The records below are to be duplicated exactly as they appear.

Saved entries
========================================================================

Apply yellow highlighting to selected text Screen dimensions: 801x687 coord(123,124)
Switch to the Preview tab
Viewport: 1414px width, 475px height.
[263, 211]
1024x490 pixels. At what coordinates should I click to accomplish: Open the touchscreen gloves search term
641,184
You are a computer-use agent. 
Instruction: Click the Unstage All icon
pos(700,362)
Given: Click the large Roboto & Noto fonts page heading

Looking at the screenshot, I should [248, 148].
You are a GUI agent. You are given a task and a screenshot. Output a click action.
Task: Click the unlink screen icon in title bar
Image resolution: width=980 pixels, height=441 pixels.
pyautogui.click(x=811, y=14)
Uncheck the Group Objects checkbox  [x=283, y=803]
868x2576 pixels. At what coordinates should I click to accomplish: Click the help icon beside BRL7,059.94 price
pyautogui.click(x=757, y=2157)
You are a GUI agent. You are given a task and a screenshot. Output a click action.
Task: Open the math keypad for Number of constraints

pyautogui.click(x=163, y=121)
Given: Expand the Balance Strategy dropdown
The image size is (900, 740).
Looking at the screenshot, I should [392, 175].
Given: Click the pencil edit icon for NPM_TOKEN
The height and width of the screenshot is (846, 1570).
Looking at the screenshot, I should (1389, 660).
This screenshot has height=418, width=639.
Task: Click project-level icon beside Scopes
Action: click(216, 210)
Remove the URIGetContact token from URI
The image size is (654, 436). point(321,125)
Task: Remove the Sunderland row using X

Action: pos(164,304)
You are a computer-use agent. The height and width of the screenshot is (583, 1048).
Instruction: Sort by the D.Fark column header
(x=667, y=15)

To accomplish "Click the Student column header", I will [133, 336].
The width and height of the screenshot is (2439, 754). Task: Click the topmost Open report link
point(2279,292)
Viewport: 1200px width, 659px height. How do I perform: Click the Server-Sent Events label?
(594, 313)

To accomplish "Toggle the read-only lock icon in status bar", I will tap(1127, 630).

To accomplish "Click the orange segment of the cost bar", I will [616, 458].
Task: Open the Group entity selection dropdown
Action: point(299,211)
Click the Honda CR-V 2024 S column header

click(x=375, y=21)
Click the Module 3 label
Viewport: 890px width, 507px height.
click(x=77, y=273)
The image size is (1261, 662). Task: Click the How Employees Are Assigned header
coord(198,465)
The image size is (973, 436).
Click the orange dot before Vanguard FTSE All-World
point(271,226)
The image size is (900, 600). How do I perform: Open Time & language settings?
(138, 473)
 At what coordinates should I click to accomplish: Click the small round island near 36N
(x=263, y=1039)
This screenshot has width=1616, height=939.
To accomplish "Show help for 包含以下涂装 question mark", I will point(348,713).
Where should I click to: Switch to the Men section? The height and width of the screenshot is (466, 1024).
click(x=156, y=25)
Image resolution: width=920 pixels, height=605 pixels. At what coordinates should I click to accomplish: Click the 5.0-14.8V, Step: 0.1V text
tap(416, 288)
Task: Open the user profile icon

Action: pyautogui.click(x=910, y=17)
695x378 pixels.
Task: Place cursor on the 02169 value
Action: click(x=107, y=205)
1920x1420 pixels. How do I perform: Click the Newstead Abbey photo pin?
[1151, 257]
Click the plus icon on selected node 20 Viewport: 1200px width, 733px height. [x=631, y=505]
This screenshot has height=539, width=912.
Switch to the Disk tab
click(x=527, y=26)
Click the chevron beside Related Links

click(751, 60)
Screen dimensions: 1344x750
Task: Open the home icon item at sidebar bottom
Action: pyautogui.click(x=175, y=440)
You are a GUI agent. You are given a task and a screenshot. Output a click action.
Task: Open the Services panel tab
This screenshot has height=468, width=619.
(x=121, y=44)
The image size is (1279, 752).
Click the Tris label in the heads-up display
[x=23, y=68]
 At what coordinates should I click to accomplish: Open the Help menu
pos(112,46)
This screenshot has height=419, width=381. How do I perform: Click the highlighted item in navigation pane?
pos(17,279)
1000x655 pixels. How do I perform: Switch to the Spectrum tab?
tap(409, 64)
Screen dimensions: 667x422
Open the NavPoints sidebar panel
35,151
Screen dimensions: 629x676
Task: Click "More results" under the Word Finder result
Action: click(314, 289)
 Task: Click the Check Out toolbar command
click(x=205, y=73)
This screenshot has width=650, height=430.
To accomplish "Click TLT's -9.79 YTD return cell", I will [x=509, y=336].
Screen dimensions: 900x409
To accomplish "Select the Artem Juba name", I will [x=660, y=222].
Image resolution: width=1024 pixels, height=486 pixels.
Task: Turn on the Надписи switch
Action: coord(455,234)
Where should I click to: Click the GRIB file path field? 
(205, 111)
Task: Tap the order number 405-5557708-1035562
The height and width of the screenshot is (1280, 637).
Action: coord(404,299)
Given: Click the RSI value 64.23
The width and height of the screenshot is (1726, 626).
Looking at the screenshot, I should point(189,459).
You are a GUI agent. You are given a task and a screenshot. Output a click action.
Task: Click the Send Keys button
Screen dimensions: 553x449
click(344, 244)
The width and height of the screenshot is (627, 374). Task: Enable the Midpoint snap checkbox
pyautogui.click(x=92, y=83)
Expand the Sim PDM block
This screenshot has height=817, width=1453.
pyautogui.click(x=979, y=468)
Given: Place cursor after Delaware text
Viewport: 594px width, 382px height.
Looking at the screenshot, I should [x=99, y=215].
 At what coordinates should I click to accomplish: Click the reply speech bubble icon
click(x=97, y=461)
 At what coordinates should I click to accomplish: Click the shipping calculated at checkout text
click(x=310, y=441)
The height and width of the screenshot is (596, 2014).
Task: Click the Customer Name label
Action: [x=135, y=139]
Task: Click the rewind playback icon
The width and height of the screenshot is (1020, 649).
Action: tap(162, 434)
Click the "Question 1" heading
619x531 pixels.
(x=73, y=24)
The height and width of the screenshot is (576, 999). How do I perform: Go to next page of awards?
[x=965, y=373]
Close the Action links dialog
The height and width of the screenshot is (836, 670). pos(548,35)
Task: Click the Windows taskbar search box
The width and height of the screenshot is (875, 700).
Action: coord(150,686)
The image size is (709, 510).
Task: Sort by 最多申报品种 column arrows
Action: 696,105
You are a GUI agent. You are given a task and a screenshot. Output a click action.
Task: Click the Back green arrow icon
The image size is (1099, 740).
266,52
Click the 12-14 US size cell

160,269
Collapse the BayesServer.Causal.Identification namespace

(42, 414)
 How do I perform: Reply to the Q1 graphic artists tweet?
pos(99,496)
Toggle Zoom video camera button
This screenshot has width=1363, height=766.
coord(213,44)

========================================================================

Task output:
Apply yellow highlighting to selected text Screen dimensions: 801x687 coord(123,124)
Switch to the Preview tab
Viewport: 1414px width, 475px height.
[263, 211]
1024x490 pixels. At what coordinates should I click to accomplish: Open the touchscreen gloves search term
641,184
You are a computer-use agent. 
Instruction: Click the Unstage All icon
pos(700,362)
Given: Click the large Roboto & Noto fonts page heading

Looking at the screenshot, I should [248, 148].
You are a GUI agent. You are given a task and a screenshot. Output a click action.
Task: Click the unlink screen icon in title bar
Image resolution: width=980 pixels, height=441 pixels.
pyautogui.click(x=811, y=14)
Uncheck the Group Objects checkbox  [x=283, y=803]
868x2576 pixels. At what coordinates should I click to accomplish: Click the help icon beside BRL7,059.94 price
pyautogui.click(x=757, y=2157)
You are a GUI agent. You are given a task and a screenshot. Output a click action.
Task: Open the math keypad for Number of constraints

pyautogui.click(x=163, y=121)
Given: Expand the Balance Strategy dropdown
The image size is (900, 740).
Looking at the screenshot, I should [392, 175].
Given: Click the pencil edit icon for NPM_TOKEN
The height and width of the screenshot is (846, 1570).
Looking at the screenshot, I should (1389, 660).
This screenshot has height=418, width=639.
Task: Click project-level icon beside Scopes
Action: click(216, 210)
Remove the URIGetContact token from URI
The image size is (654, 436). point(321,125)
Task: Remove the Sunderland row using X

Action: pos(164,304)
You are a computer-use agent. The height and width of the screenshot is (583, 1048).
Instruction: Sort by the D.Fark column header
(x=667, y=15)

To accomplish "Click the Student column header", I will [133, 336].
The width and height of the screenshot is (2439, 754). Task: Click the topmost Open report link
point(2279,292)
Viewport: 1200px width, 659px height. How do I perform: Click the Server-Sent Events label?
(594, 313)

To accomplish "Toggle the read-only lock icon in status bar", I will tap(1127, 630).

To accomplish "Click the orange segment of the cost bar", I will [616, 458].
Task: Open the Group entity selection dropdown
Action: point(299,211)
Click the Honda CR-V 2024 S column header

click(x=375, y=21)
Click the Module 3 label
Viewport: 890px width, 507px height.
click(x=77, y=273)
The image size is (1261, 662). Task: Click the How Employees Are Assigned header
coord(198,465)
The image size is (973, 436).
Click the orange dot before Vanguard FTSE All-World
point(271,226)
The image size is (900, 600). How do I perform: Open Time & language settings?
(138, 473)
 At what coordinates should I click to accomplish: Click the small round island near 36N
(x=263, y=1039)
This screenshot has width=1616, height=939.
To accomplish "Show help for 包含以下涂装 question mark", I will point(348,713).
Where should I click to: Switch to the Men section? The height and width of the screenshot is (466, 1024).
click(x=156, y=25)
Image resolution: width=920 pixels, height=605 pixels. At what coordinates should I click to accomplish: Click the 5.0-14.8V, Step: 0.1V text
tap(416, 288)
Task: Open the user profile icon

Action: pyautogui.click(x=910, y=17)
695x378 pixels.
Task: Place cursor on the 02169 value
Action: click(x=107, y=205)
1920x1420 pixels. How do I perform: Click the Newstead Abbey photo pin?
[1151, 257]
Click the plus icon on selected node 20 Viewport: 1200px width, 733px height. [x=631, y=505]
This screenshot has height=539, width=912.
Switch to the Disk tab
click(x=527, y=26)
Click the chevron beside Related Links

click(751, 60)
Screen dimensions: 1344x750
Task: Open the home icon item at sidebar bottom
Action: pyautogui.click(x=175, y=440)
You are a GUI agent. You are given a task and a screenshot. Output a click action.
Task: Open the Services panel tab
This screenshot has height=468, width=619.
(x=121, y=44)
The image size is (1279, 752).
Click the Tris label in the heads-up display
[x=23, y=68]
 At what coordinates should I click to accomplish: Open the Help menu
pos(112,46)
This screenshot has height=419, width=381. How do I perform: Click the highlighted item in navigation pane?
pos(17,279)
1000x655 pixels. How do I perform: Switch to the Spectrum tab?
tap(409, 64)
Screen dimensions: 667x422
Open the NavPoints sidebar panel
35,151
Screen dimensions: 629x676
Task: Click "More results" under the Word Finder result
Action: click(314, 289)
 Task: Click the Check Out toolbar command
click(x=205, y=73)
This screenshot has width=650, height=430.
To accomplish "Click TLT's -9.79 YTD return cell", I will [x=509, y=336].
Screen dimensions: 900x409
To accomplish "Select the Artem Juba name", I will [x=660, y=222].
Image resolution: width=1024 pixels, height=486 pixels.
Task: Turn on the Надписи switch
Action: coord(455,234)
Where should I click to: Click the GRIB file path field? 
(205, 111)
Task: Tap the order number 405-5557708-1035562
The height and width of the screenshot is (1280, 637).
Action: coord(404,299)
Given: Click the RSI value 64.23
The width and height of the screenshot is (1726, 626).
Looking at the screenshot, I should point(189,459).
You are a GUI agent. You are given a task and a screenshot. Output a click action.
Task: Click the Send Keys button
Screen dimensions: 553x449
click(344, 244)
The width and height of the screenshot is (627, 374). Task: Enable the Midpoint snap checkbox
pyautogui.click(x=92, y=83)
Expand the Sim PDM block
This screenshot has height=817, width=1453.
pyautogui.click(x=979, y=468)
Given: Place cursor after Delaware text
Viewport: 594px width, 382px height.
Looking at the screenshot, I should [x=99, y=215].
 At what coordinates should I click to accomplish: Click the reply speech bubble icon
click(x=97, y=461)
 At what coordinates should I click to accomplish: Click the shipping calculated at checkout text
click(x=310, y=441)
The height and width of the screenshot is (596, 2014).
Task: Click the Customer Name label
Action: [x=135, y=139]
Task: Click the rewind playback icon
The width and height of the screenshot is (1020, 649).
Action: tap(162, 434)
Click the "Question 1" heading
619x531 pixels.
(x=73, y=24)
The height and width of the screenshot is (576, 999). How do I perform: Go to next page of awards?
[x=965, y=373]
Close the Action links dialog
The height and width of the screenshot is (836, 670). pos(548,35)
Task: Click the Windows taskbar search box
The width and height of the screenshot is (875, 700).
Action: coord(150,686)
The image size is (709, 510).
Task: Sort by 最多申报品种 column arrows
Action: 696,105
You are a GUI agent. You are given a task and a screenshot. Output a click action.
Task: Click the Back green arrow icon
The image size is (1099, 740).
266,52
Click the 12-14 US size cell

160,269
Collapse the BayesServer.Causal.Identification namespace

(42, 414)
 How do I perform: Reply to the Q1 graphic artists tweet?
pos(99,496)
Toggle Zoom video camera button
This screenshot has width=1363, height=766.
coord(213,44)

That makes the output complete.